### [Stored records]
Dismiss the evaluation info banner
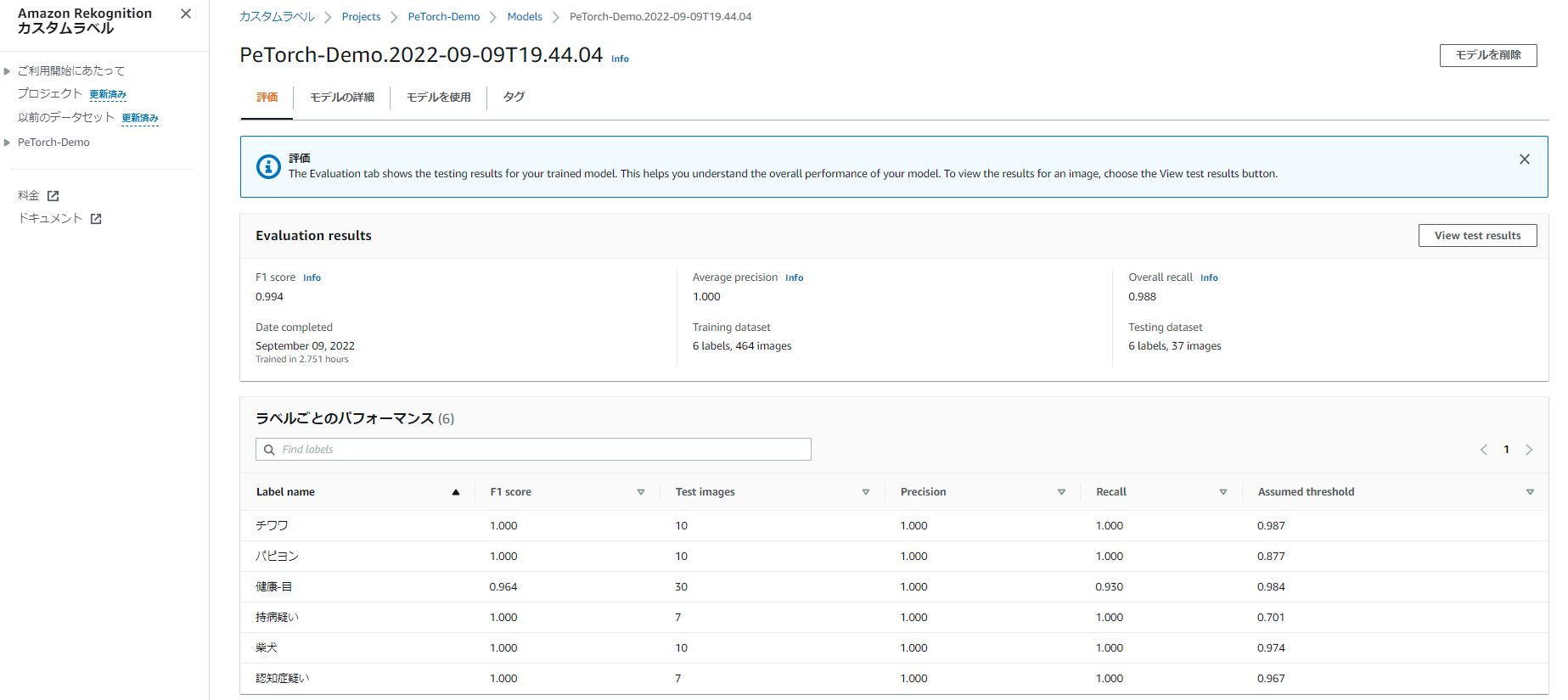This screenshot has height=700, width=1568. (x=1524, y=160)
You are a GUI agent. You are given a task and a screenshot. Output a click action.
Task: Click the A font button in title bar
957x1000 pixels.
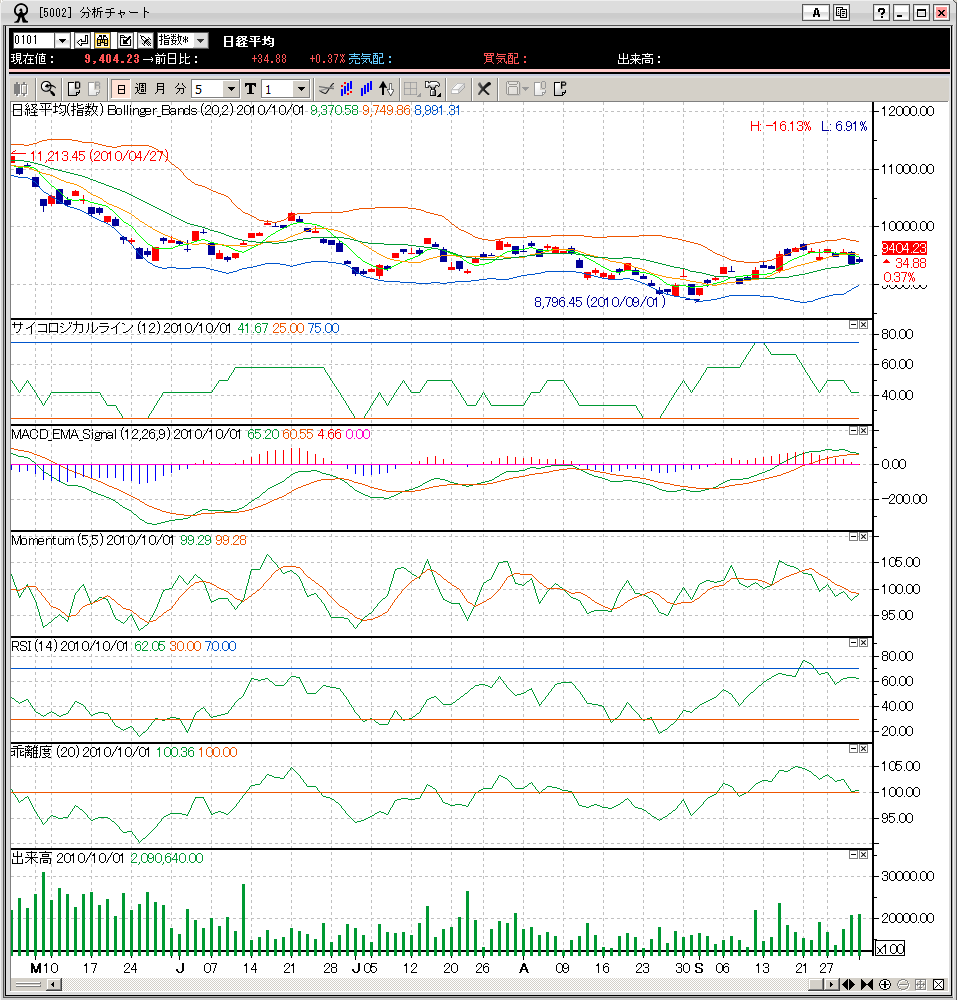coord(816,13)
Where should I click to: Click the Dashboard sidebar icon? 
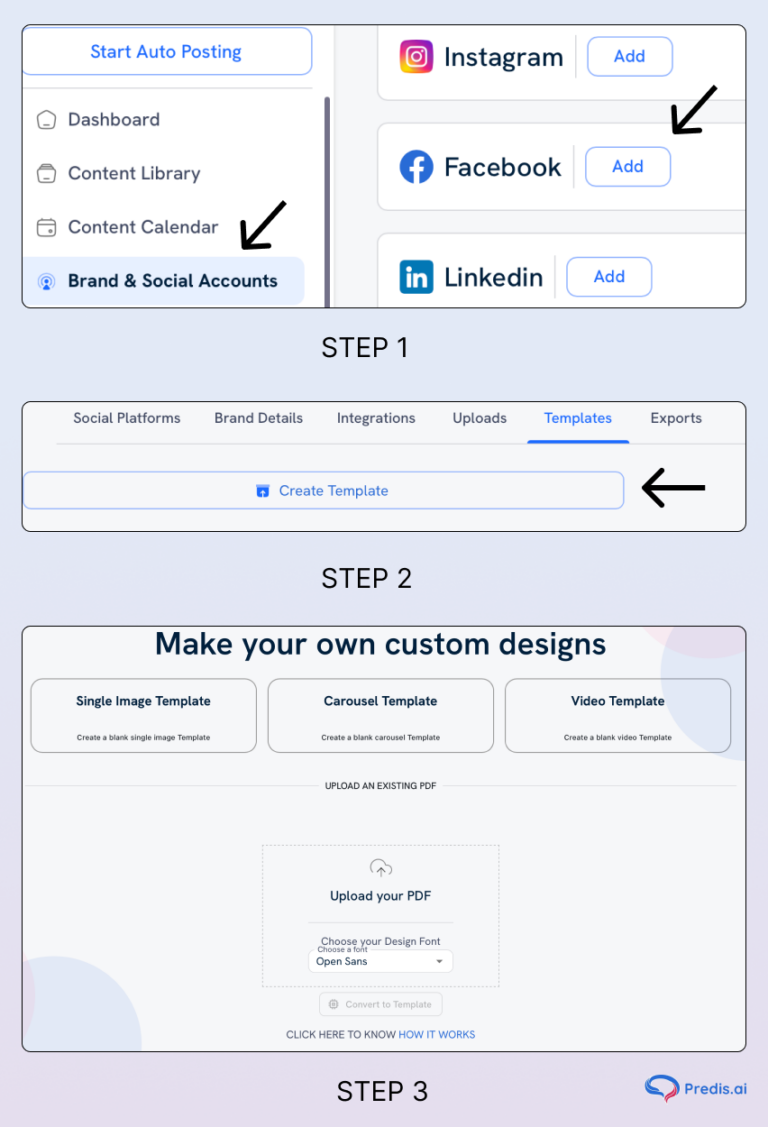pyautogui.click(x=46, y=120)
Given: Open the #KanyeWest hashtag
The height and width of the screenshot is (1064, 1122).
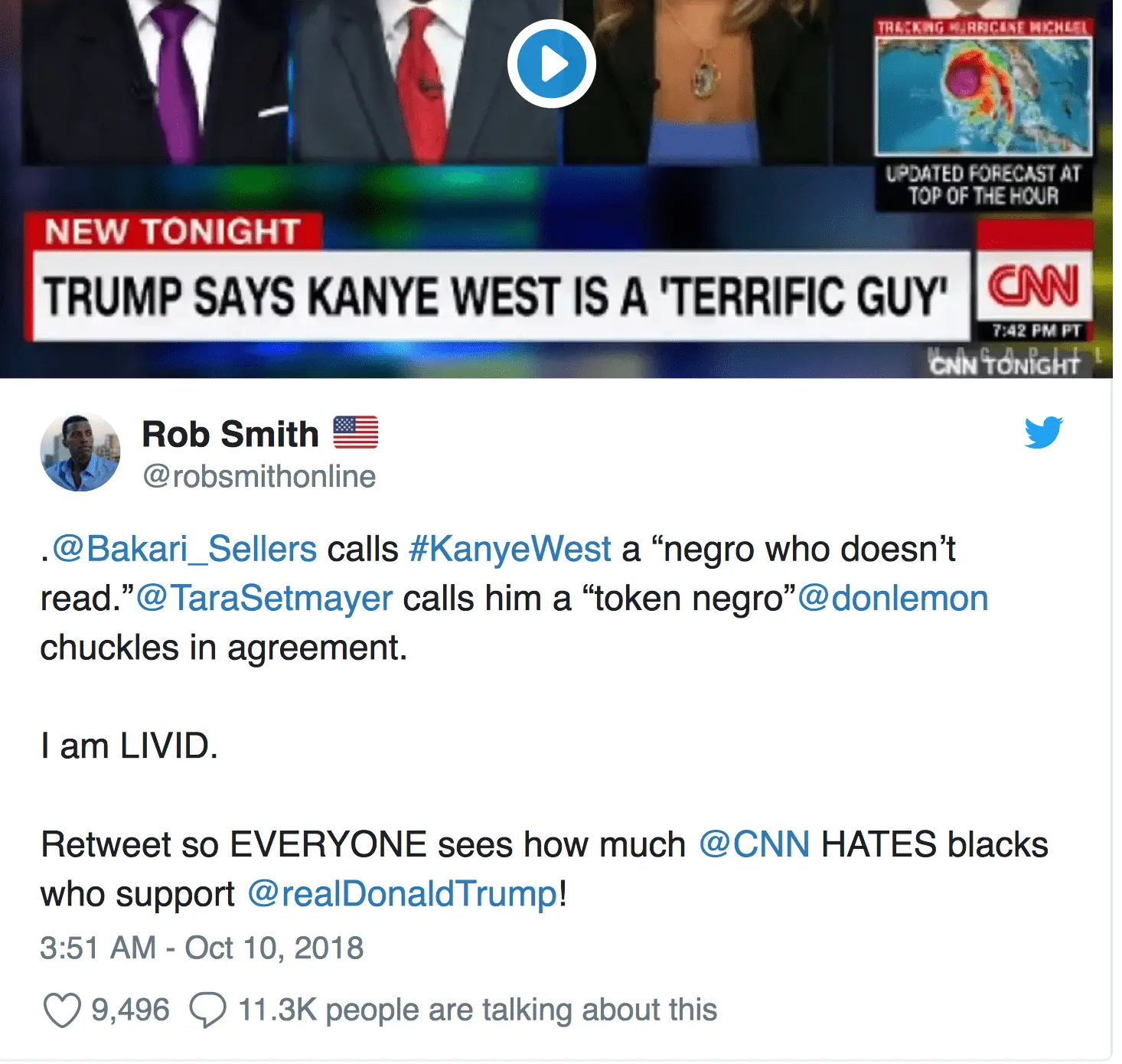Looking at the screenshot, I should tap(510, 550).
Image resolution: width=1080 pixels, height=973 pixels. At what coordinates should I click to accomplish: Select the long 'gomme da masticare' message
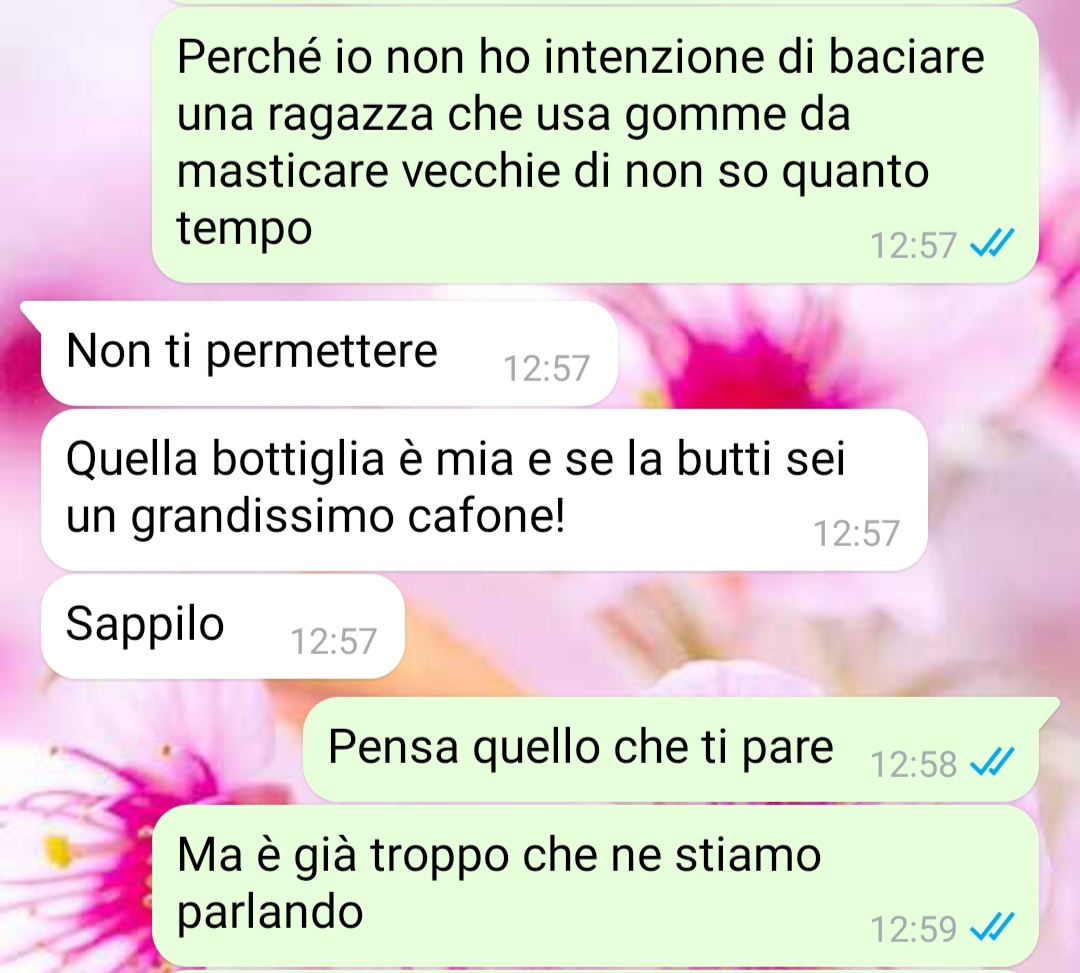coord(595,145)
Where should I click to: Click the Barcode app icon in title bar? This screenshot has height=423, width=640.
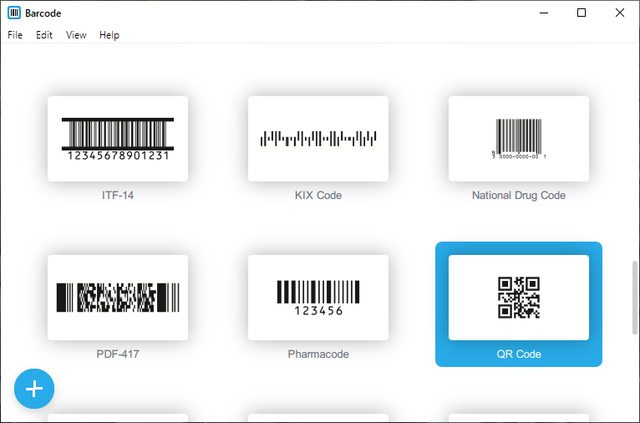click(14, 14)
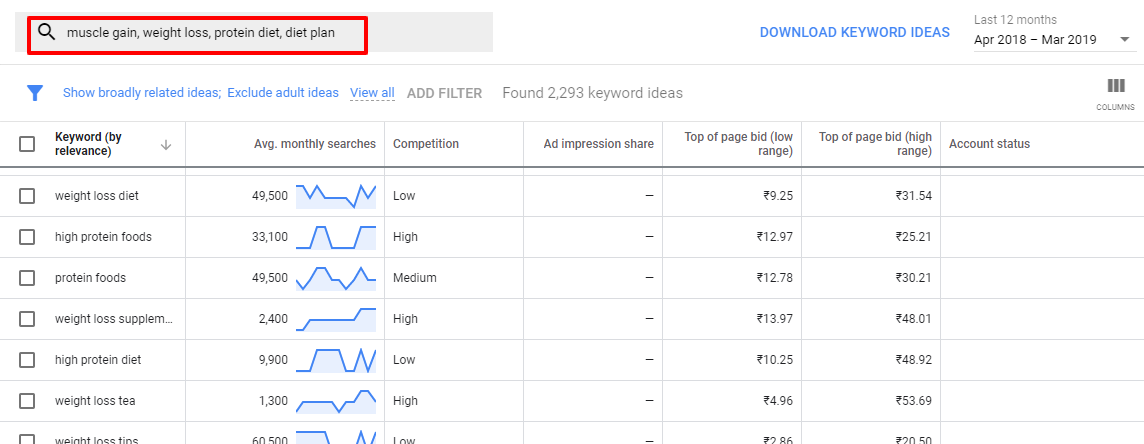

### [The task]
Exactly as written, copy the entries above without their pictures.

### [Result of this exercise]
Dismiss the evaluation info banner
This screenshot has height=700, width=1568. (x=1524, y=160)
You are a GUI agent. You are given a task and a screenshot. Output a click action.
Task: Click the A font button in title bar
957x1000 pixels.
coord(816,13)
Where should I click to: Click the Dashboard sidebar icon? 
pyautogui.click(x=46, y=120)
Given: Open the #KanyeWest hashtag
The height and width of the screenshot is (1064, 1122).
Looking at the screenshot, I should tap(510, 550).
Image resolution: width=1080 pixels, height=973 pixels. At what coordinates should I click to accomplish: Select the long 'gomme da masticare' message
coord(595,145)
Where should I click to: Click the Barcode app icon in title bar? This screenshot has height=423, width=640.
click(14, 14)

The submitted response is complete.